Most conlangs give some thought to euphony, but what if that was the only thing you cared about?? That's the core thought of this post.

Sindarin is a famous conlang designed largely for euphony, but there were also etymological and other constraints to balance. What if euphony is the ONLY goal??

I just had this idea yesterday so I haven't gotten much further than that.

First directive: Be non-tonal

https://pmc.ncbi.nlm.nih.gov/articles/PMC10151606/ is the most thorough research on what languages are nice. They report a negative finding!
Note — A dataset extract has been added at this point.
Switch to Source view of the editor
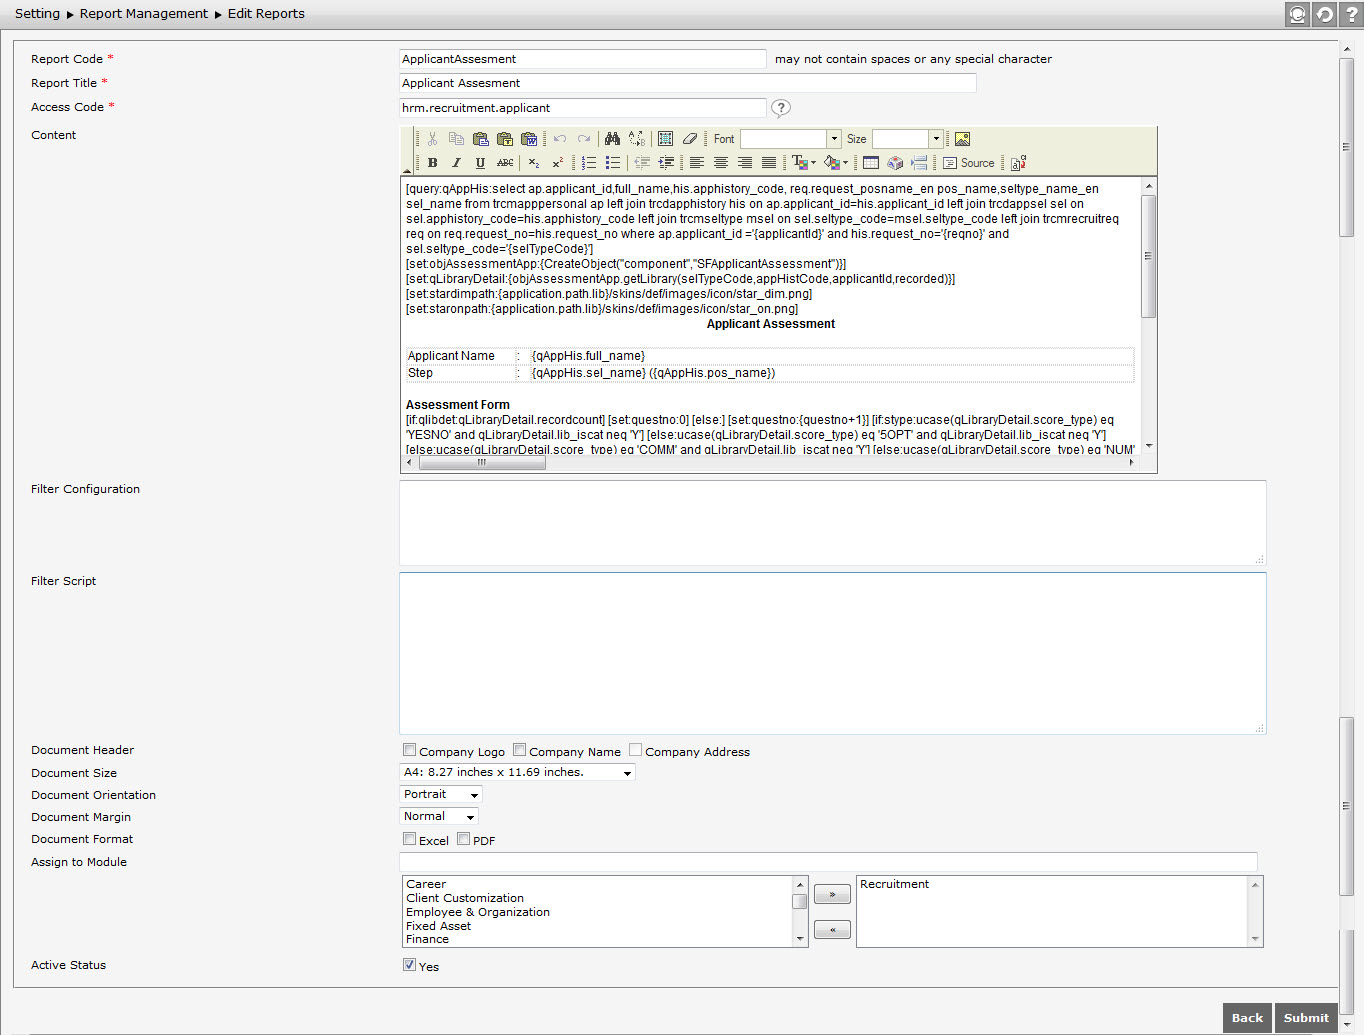Image resolution: width=1364 pixels, height=1035 pixels. [968, 162]
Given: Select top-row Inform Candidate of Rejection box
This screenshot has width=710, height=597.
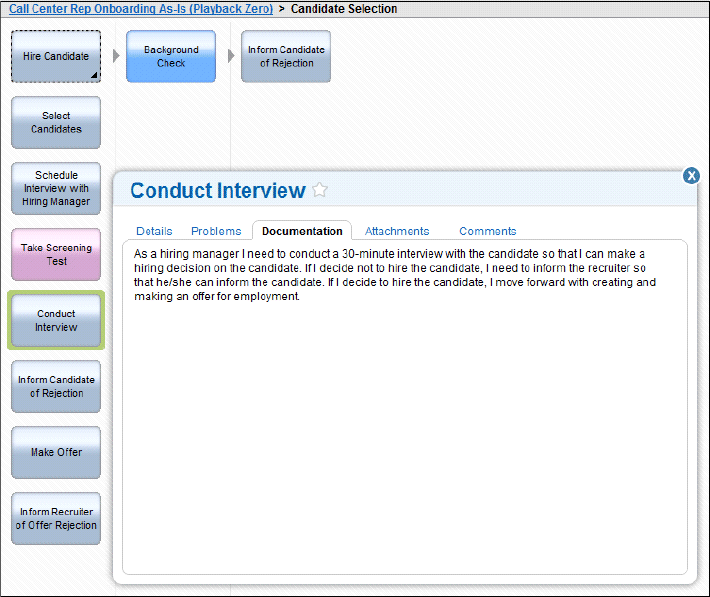Looking at the screenshot, I should tap(286, 57).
They couldn't find any clues "apart from a possible slight preference for nontonal languages".

https://pmc.ncbi.nlm.nih.gov/articles/PMC7940689/ is a less sophisticated study, taking less pains to control for rater-bias, but also finds, perhaps counter-intuïtively, that melody is bad, "We Like It Flat and Fast, but Not Melodious"

Implosives probably good, ejectives bad

Fig. 3. in the first-linked paper above indicates non-significant findings that implosives and clicks are good, but non-pulmonic consonants are bad.
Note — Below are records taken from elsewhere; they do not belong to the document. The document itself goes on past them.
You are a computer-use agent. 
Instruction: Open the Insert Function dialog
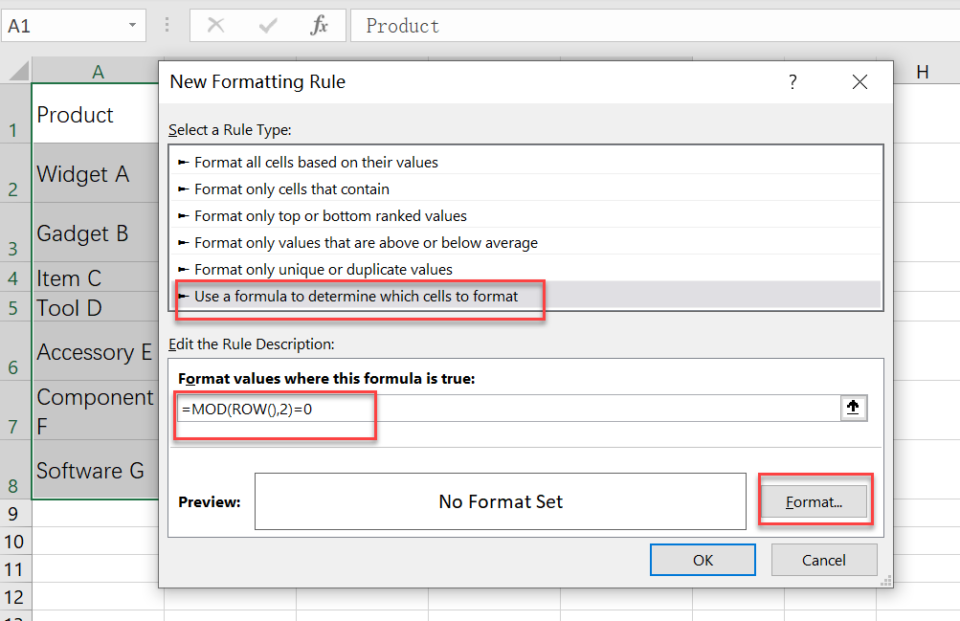point(318,26)
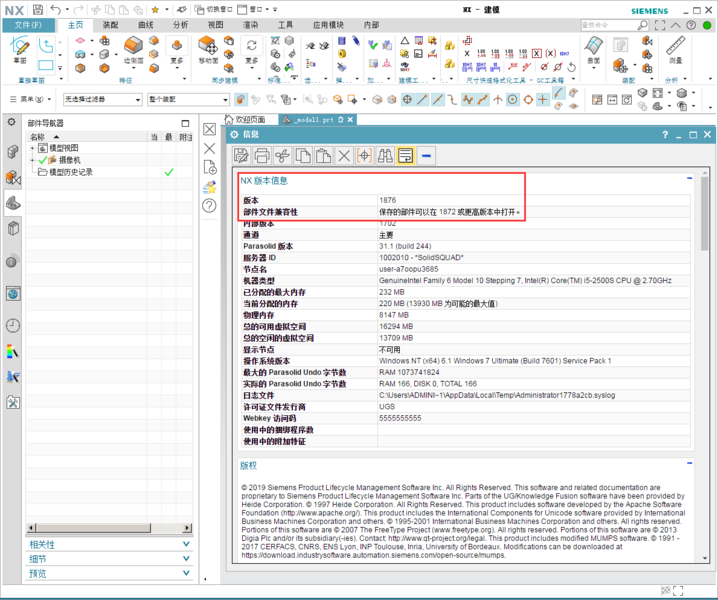Open the Part Navigator sidebar icon
Screen dimensions: 718x600
[13, 177]
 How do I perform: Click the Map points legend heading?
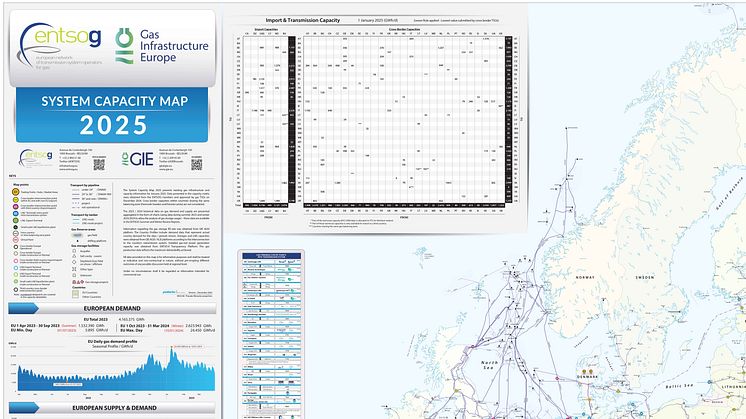20,186
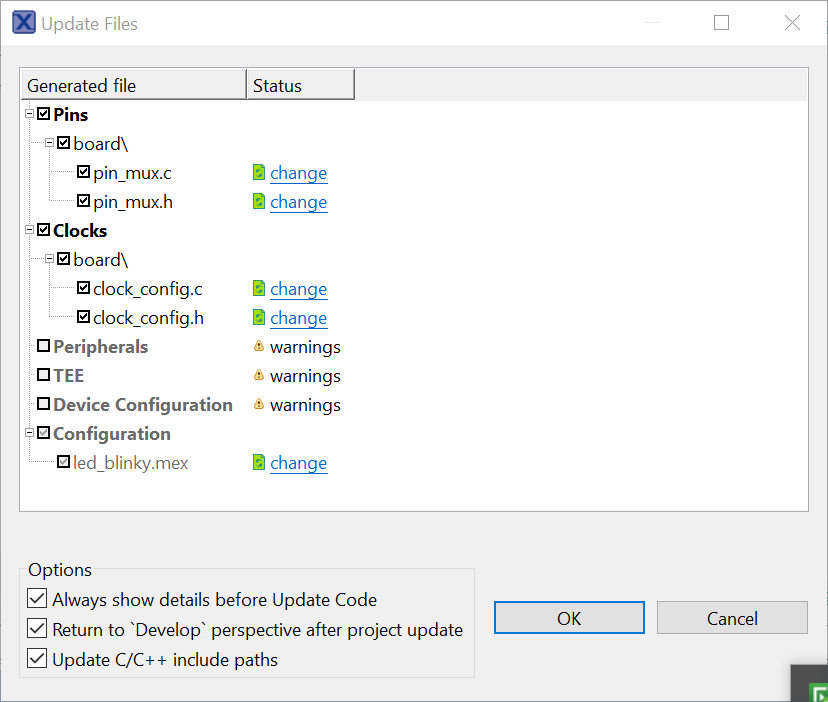Collapse the Pins tree node
The height and width of the screenshot is (702, 828).
30,114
[Non-pulmonic consonants] means [implosives + ejectives + clicks].

So the stats show that people gave a low rating to ejectives (understandable: they intuïtively sound ugly) and high ratings to clicks and implosives.

Vowels

https://web.archive.org/web/20200530122205if_/http://www.davidcrystal.com/?fileid=-4009 was hunting for nice words rather than nice languages – an easier job.

It ranks the vowels in order that occur in pretty words —

  • the schwa from the French word 'je' (central, mid) ə
  • the vowel in 'lid' (near-front, near-high) ɪ
  • Fonzie's vowel (front, high-mid) e
  • the diphthong in 'lime' (front-low then front-high)
  • the vowel in 'gut' (back, low-mid) ʌ
  • the diphthong in 'make' (front,high-mid then front-high)
  • the vowel in 'free' (front, high) i

It says pretty words tend to start with front vowels, and move to back vowels.
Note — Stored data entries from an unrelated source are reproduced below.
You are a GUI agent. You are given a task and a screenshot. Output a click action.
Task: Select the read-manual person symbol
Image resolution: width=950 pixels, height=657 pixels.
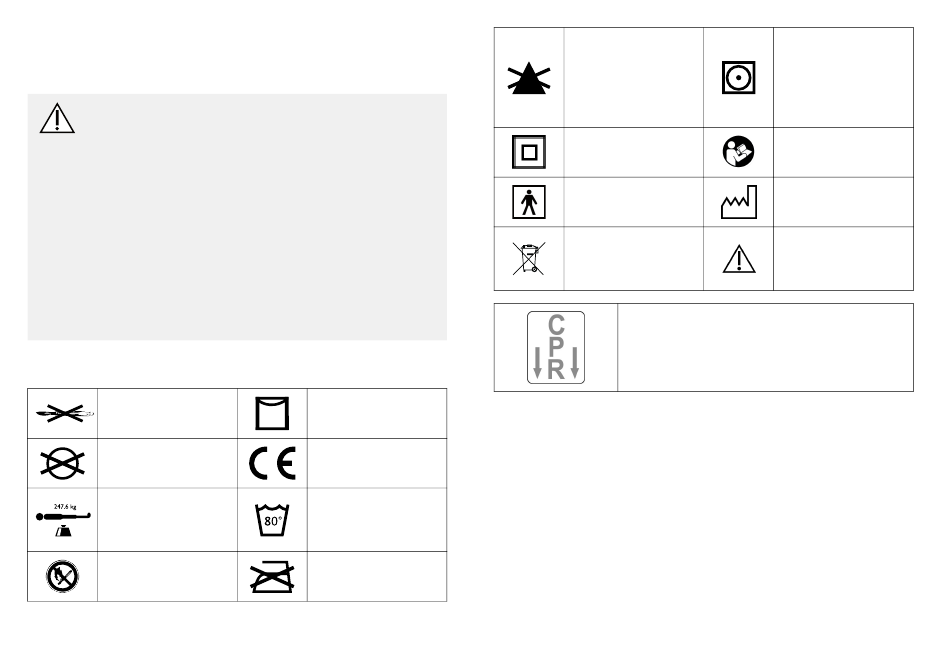click(x=739, y=152)
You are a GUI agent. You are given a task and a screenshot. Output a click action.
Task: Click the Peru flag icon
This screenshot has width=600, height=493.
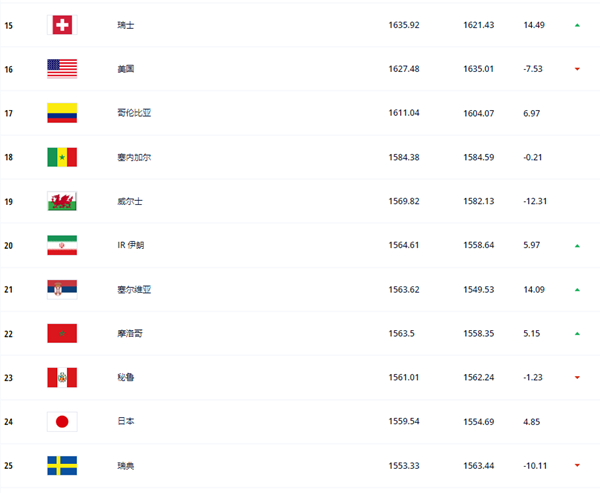coord(62,377)
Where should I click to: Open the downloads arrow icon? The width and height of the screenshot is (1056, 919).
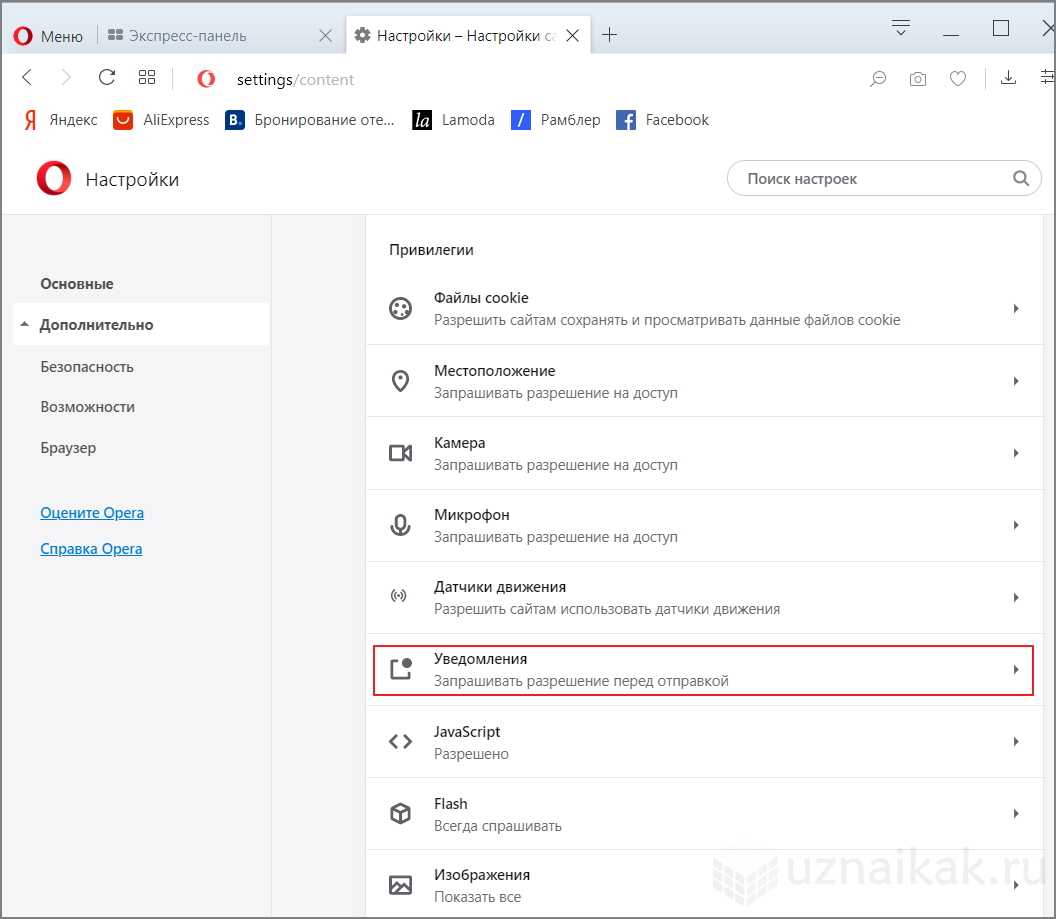(1009, 78)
It says pretty words tend to start with mid or low vowels, and move to high vowels

Consonants

The same paper ranks in order:

  • l
  • m
  • s
  • n
  • r
  • k
  • t
  • d

But the paper makes a weird and massive oversight on glides (w and y) which I'm going to have to fix myself.

Using common words to bias the sound of the language

Look at https://en.wiktionary.org/wiki/Wiktionary:Frequency_lists/PG/2006/04/1-10000 — maybe a quarter of words in a text are:

  • definite and indefinite article
  • pronouns
  • 'and'
  • a few prepositions like 'of', 'at', 'for', 'in'
  • the verbs 'to be' and 'to have'

(That's for English. Languages with things like tense markers would have other verycommon words.)

So these should be words like —

  • 'le' like the French masculine definite article, and rhyming monosyllables beginning with m,n,r,k,t, and d. These can be our pronouns and 'to be'
  • maymuh (vowel sequence goes backwards and upwards) Paste meɪmə here
  • lilluh (vowel sequence goes backwards and upwards). Paste lɪlə here

Other ideas

I'm think alternating geminated and ungeminated consonants might be a good idea.